Can You Give an Aging Poodle Aspirin for Hip Pain?

by Hillary Lynn, Demand Media
    Sharing medications with your dog can cause life-threatening problems

    Sharing medications with your dog can cause life-threatening problems

    No one likes to see a beloved family pooch in pain. Fond memories of Fluffy romping through the park as a puppy can make it that much more obvious when she starts to slow down. It's routine for us humans to take an aspirin or other pain reliever when we are sore, and it's tempting to want to provide that same relief to our pets. But put the cap back on that bottle and read on to find out why it's not such a great idea.

    Diseases That Mimic Hip Pain

    First, determine what's causing your elderly pooch to slow down. True hip dysplasia is a congenital disorder, meaning that the dog is born with it. Standard poodles are predisposed to this disorder, though it is less common in miniature poodles. Although hip arthritis can be caused by other factors, if your dog hasn't ever shown signs of hip problems before, it's unlikely to suddenly appear later in life. Spinal arthritis, abdominal pain, constipation and even nerve damage from diabetes can also cause a dog to having difficulty getting up or walk with a stiff gait. Any of these diseases can be mistaken for hip pain to the untrained eye. To obtain a definitive diagnosis, take your aging poodle to the veterinarian.

    Multimodal Arthritis Treatment

    If your pupster does end up with a diagnosis of hip arthritis, your veterinarian is likely to recommend a multi-pronged treatment approach to make your dog as comfortable as possible. Pain-relieving medications may be part of the prescription, but the treatment protocol may also include glucosamine/chondroitin supplements for joint health, omega-3 fatty acid supplements, a joint health prescription diet, or even acupuncture. Low-impact exercises that build up the muscles of the thighs and buttocks, like swimming, can also help keep the hip joint stable. Standard poodles were originally bred for water work and often love to swim. Otherwise, treatment recommendations are not breed-specific, but may be tailored to the individual pet.

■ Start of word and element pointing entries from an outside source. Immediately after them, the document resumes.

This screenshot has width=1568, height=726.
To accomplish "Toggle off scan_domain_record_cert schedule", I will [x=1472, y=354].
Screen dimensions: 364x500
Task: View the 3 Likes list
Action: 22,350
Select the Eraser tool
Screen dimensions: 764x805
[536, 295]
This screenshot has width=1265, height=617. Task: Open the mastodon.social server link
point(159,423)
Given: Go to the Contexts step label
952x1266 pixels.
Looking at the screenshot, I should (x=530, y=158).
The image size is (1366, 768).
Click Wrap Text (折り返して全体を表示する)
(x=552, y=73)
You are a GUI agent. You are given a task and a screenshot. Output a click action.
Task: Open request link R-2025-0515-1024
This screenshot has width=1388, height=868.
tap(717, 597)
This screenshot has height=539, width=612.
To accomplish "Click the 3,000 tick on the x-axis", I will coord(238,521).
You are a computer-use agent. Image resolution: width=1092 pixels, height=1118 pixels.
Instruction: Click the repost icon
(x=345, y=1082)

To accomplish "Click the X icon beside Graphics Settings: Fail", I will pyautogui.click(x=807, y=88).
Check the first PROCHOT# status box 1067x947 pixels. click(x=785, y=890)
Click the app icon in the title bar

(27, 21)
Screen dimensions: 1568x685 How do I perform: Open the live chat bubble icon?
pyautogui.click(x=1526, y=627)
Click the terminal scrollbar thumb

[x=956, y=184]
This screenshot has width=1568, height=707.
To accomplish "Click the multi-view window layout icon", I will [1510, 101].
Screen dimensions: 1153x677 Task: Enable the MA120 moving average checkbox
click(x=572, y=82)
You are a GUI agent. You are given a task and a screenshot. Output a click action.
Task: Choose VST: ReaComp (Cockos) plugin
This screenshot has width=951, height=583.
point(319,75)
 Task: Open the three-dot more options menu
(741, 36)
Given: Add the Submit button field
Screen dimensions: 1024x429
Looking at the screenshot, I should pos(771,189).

    Alternatives to Aspirin

    Before veterinarians had safer options, aspirin was used for joint pain in dogs. Unfortunately, dogs are extremely sensitive to this class of drugs, the nonsteroidal anti-inflammatories. NSAIDs also include common human pain relievers like ibuprofen and naproxen, which are extremely toxic to dogs and cats and should never be given to them. Side effects of NSAIDs in dogs include stomach ulcers, liver damage, kidney damage and blood clotting problems. Tylenol should be avoided as well. Because of the frequency and severity of these side effects, newer NSAIDs were developed specifically for pets. Some of these include carprofen and deracoxib. These can still cause side effects if not dosed and monitored carefully, but are much safer when used properly. Your veterinarian may also add in non-NSAID pain medications like tramadol, gabapentin and amantadine, to reduce the dose of NSAIDs needed.

    Careful Monitoring

    If your elderly furbaby is put on an NSAID medication to manage chronic pain, your veterinarian is going to need to check him frequently to ensure that no liver or kidney damage is occurring, and to determine if your pet needs additional pain relief. Don't skip your rechecks!
    Overall, never give Fluffy any medication, especially formulas prepared for humans, unless it has already been approved by your veterinarian.

    References

    • Plumb's Veterinary Drug Handbook, 7th Edition
    • Breed Predispositions and the Annual Wellness Exam, Dennis F. Cloud, DVM. Western Veterinary Conferece Proceedings, 2006.
    • An Update on Nonsteroidal Anti-inflammatory Drugs (NSAIDs) in Small Animals. Vet Clin North Am Small Anim Pract. November 2008;38(6):1243-66, vi.

    About the Author

    Hillary Lynn is a veterinarian with experience in small animal medicine, zoological and aquatic medicine, animal behavior and animal welfare science. She is a consulting veterinarian in the pet nutrition industry and an editor for several medical editing firms. Lynn's work has been published in the "Journal of the American Veterinary Medical Association" and the "Journal of Herpetological Medicine and Surgery."